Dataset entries

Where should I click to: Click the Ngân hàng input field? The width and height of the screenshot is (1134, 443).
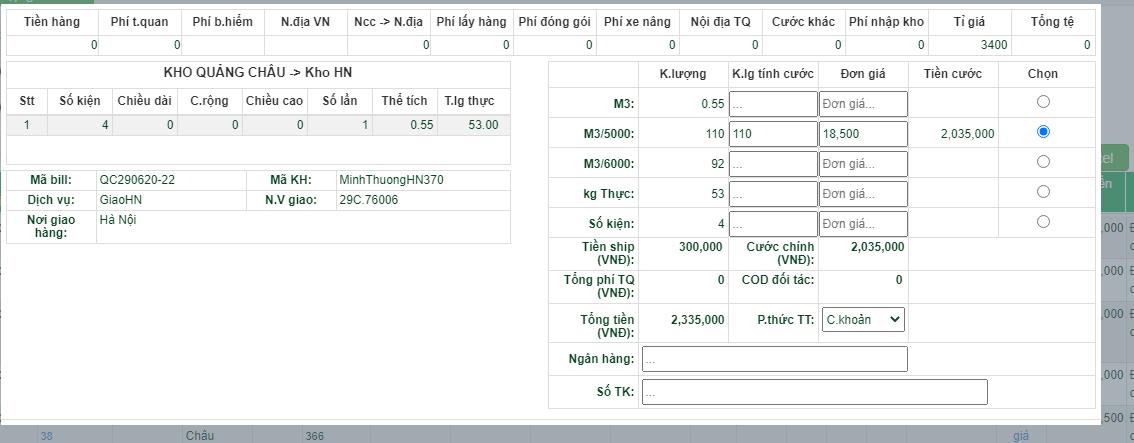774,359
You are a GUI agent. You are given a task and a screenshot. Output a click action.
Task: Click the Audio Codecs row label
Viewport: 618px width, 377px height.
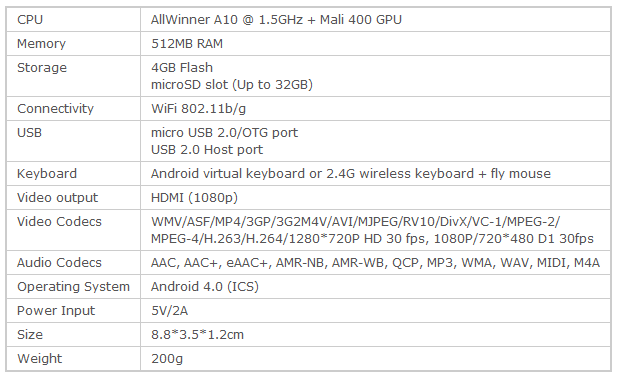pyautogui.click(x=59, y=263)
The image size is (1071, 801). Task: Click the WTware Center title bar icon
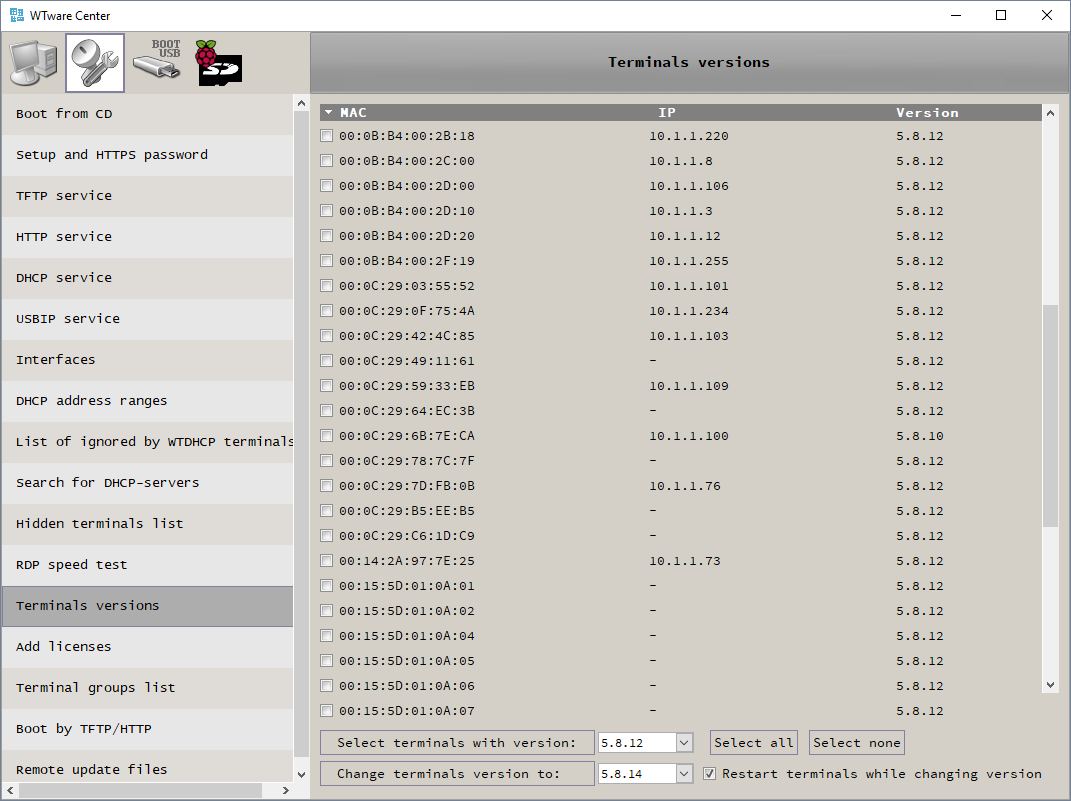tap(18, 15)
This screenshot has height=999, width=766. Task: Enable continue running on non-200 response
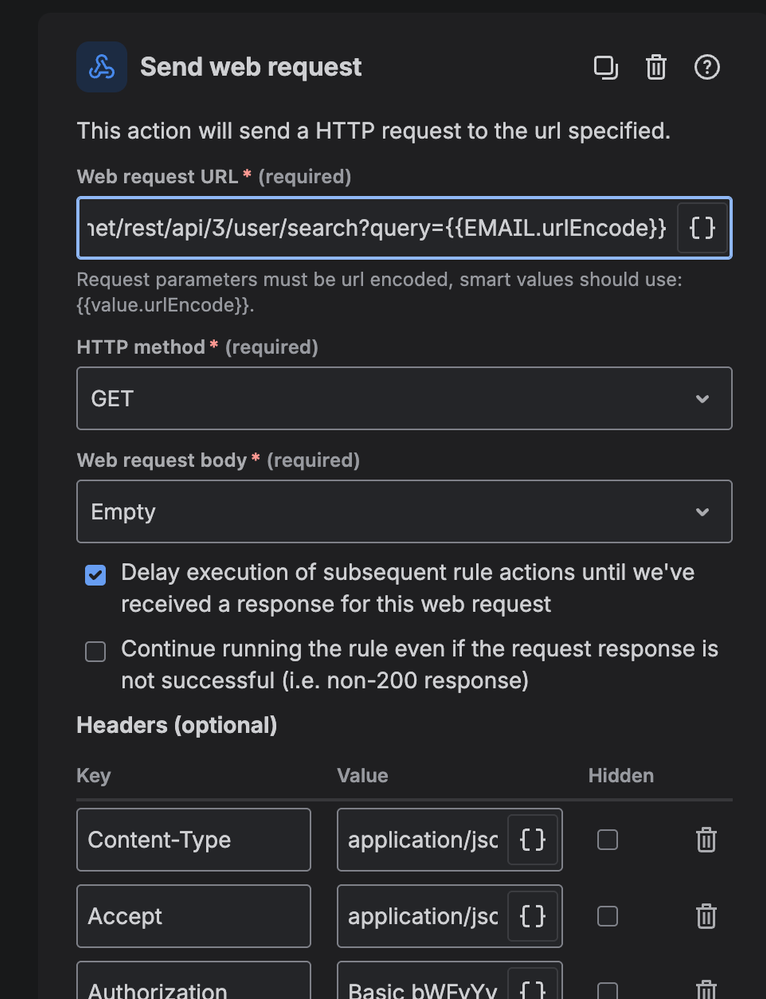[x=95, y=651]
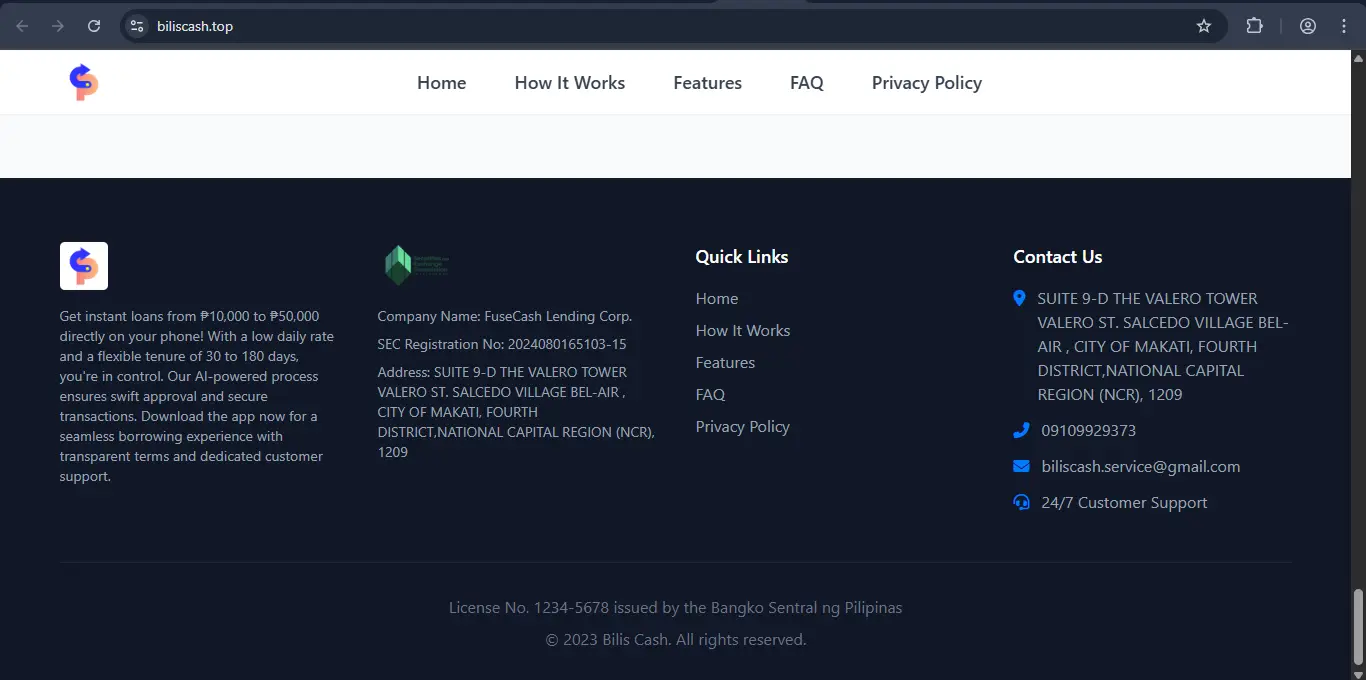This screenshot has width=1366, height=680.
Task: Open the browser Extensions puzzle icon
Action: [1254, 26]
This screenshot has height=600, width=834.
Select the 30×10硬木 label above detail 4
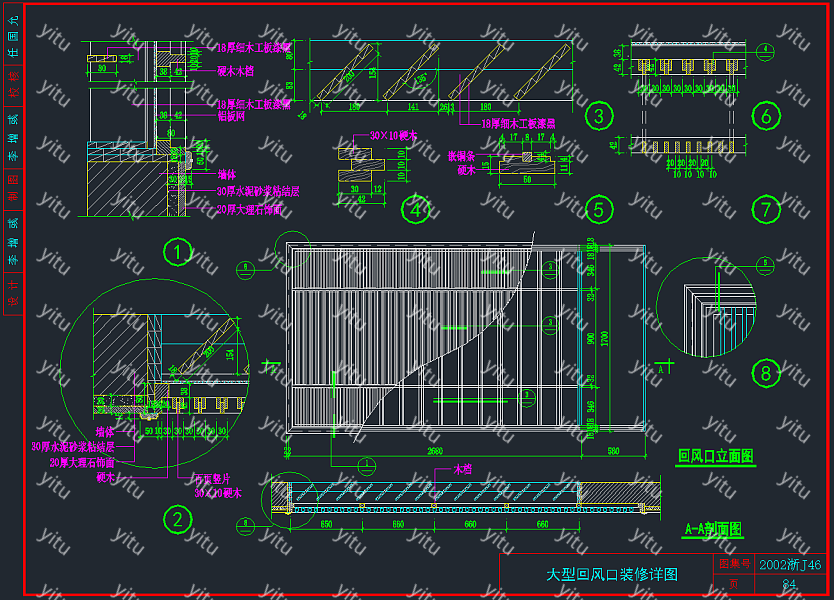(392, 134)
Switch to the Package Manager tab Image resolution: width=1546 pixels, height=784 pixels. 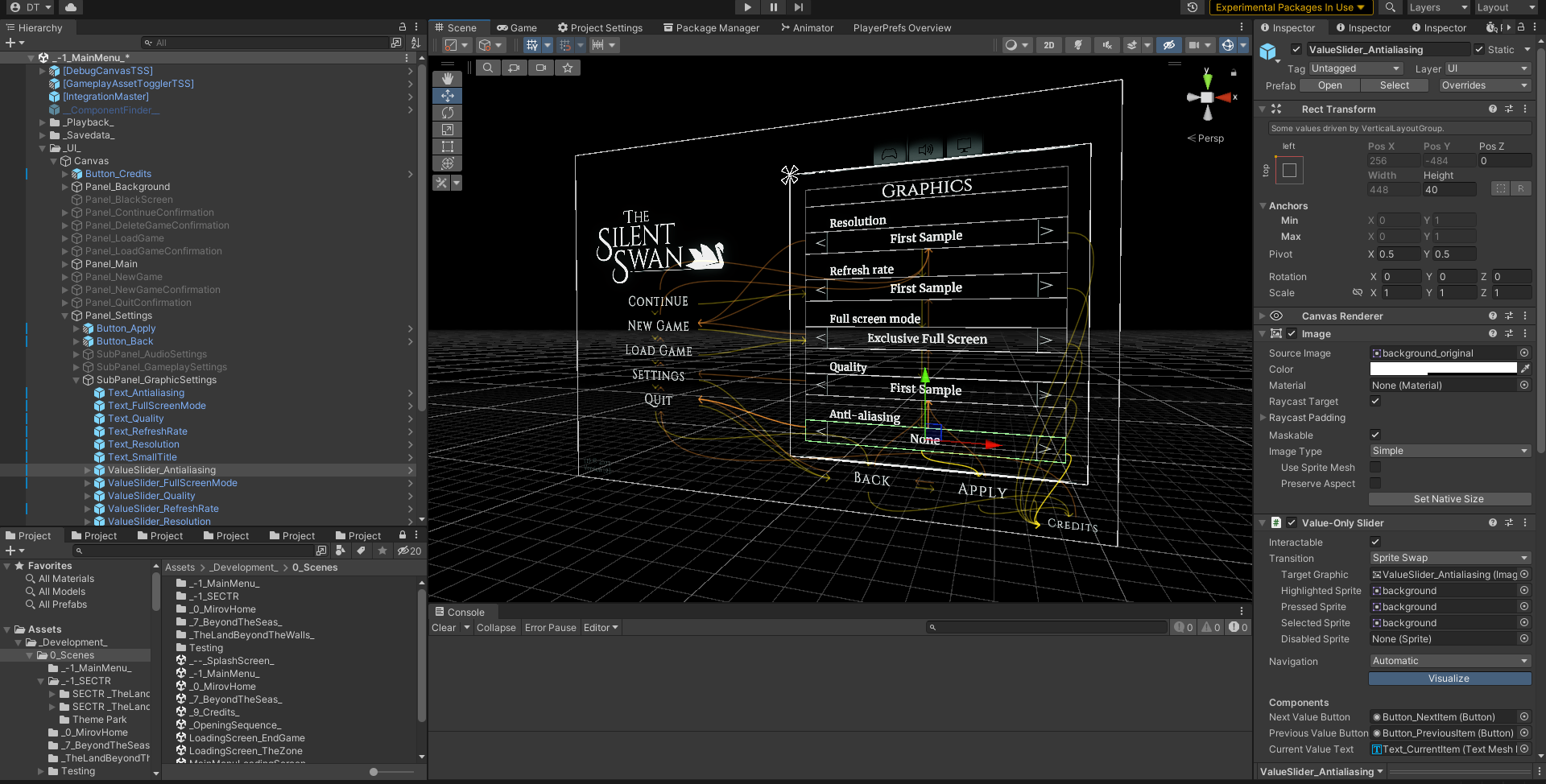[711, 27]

• _YOUR INSTRUCTIONS_:
In the data above, please extract the lines from the first one through the line with "Task: Click the Audio Codecs row label", exactly, and keep pictures out.

• _TASK SOLUTION_:
Where should I click to: Click the Ngân hàng input field? The width and height of the screenshot is (1134, 443).
774,359
You are a GUI agent. You are given a task and a screenshot. Output a click action.
Task: Click the Audio Codecs row label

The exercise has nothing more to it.